• [WORK TASK]: Pick out each line of the records that includes the string "will", and copy it.

(Collected data)
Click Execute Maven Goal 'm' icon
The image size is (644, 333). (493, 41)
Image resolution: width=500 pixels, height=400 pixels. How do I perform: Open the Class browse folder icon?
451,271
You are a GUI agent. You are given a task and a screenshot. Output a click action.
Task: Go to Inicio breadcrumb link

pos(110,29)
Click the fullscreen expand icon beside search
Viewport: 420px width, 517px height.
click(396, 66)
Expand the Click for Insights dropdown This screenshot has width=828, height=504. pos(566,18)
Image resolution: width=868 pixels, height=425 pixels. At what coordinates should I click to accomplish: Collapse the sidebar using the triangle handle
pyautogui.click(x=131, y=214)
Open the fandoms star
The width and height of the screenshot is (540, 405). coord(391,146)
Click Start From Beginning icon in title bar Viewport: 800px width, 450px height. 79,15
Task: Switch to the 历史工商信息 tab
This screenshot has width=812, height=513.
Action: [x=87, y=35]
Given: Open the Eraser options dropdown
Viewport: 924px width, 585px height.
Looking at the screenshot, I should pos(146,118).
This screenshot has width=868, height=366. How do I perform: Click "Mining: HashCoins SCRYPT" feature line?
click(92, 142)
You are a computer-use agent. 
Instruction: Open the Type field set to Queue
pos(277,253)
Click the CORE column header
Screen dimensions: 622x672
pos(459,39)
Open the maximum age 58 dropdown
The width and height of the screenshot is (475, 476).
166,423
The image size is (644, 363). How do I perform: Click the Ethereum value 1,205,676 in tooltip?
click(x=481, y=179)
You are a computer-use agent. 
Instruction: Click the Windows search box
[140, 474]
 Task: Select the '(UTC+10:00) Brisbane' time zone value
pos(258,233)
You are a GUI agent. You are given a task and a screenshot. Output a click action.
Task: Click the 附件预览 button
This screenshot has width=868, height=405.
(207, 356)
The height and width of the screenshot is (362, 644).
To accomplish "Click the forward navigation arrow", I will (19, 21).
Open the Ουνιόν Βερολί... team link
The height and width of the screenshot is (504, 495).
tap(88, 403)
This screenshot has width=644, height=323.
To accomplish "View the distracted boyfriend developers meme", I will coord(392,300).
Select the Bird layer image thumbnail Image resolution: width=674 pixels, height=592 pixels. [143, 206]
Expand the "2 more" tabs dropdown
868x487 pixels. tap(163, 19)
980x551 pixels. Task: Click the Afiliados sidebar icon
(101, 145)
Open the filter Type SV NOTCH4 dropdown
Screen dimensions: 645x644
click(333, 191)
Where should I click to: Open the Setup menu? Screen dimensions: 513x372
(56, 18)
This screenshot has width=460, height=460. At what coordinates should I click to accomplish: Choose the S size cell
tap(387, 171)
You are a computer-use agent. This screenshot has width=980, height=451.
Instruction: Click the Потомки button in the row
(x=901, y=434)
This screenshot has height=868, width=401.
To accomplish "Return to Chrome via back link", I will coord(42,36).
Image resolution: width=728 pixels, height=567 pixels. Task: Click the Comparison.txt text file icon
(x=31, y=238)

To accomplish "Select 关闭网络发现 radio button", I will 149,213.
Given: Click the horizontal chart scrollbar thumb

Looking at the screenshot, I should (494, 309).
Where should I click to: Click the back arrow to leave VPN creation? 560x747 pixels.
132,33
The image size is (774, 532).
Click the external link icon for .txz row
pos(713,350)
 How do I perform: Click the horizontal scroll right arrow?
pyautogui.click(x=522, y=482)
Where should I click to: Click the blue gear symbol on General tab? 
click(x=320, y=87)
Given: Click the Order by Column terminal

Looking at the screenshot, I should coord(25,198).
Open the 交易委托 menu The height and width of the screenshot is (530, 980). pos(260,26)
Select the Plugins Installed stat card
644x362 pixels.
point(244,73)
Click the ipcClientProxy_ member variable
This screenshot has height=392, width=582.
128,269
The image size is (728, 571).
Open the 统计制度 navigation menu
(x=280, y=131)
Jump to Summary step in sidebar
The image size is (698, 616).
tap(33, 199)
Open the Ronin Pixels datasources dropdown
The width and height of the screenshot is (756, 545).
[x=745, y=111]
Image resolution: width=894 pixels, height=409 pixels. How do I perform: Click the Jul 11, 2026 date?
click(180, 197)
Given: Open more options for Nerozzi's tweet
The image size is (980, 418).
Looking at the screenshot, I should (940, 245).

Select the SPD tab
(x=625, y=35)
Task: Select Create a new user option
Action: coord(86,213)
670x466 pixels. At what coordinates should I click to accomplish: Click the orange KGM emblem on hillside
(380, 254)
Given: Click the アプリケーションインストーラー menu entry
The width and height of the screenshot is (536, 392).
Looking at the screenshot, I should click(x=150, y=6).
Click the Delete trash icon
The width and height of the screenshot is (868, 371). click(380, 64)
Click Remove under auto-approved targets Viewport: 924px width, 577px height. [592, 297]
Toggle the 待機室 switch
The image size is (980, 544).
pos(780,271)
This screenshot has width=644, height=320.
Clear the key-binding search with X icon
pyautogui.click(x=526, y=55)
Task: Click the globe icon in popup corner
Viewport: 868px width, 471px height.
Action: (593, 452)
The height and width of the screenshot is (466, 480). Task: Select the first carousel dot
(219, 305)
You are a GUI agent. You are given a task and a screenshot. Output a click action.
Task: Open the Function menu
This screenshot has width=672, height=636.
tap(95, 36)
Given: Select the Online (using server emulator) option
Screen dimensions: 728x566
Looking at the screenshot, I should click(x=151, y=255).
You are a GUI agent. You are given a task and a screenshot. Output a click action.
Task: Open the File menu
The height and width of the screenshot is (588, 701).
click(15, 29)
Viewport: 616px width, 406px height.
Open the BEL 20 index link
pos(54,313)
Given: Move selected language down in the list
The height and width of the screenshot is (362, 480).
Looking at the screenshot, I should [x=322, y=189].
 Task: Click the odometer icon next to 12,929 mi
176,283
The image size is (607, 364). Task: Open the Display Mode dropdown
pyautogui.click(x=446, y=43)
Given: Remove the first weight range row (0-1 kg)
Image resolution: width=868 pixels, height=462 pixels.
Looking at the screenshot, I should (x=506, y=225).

• [SOLUTION]:
To accomplish "Click the forward navigation arrow", I will (19, 21).
To accomplish "View the distracted boyfriend developers meme", I will coord(392,300).
To accomplish "Return to Chrome via back link", I will coord(42,36).
To accomplish "Select 关闭网络发现 radio button", I will 149,213.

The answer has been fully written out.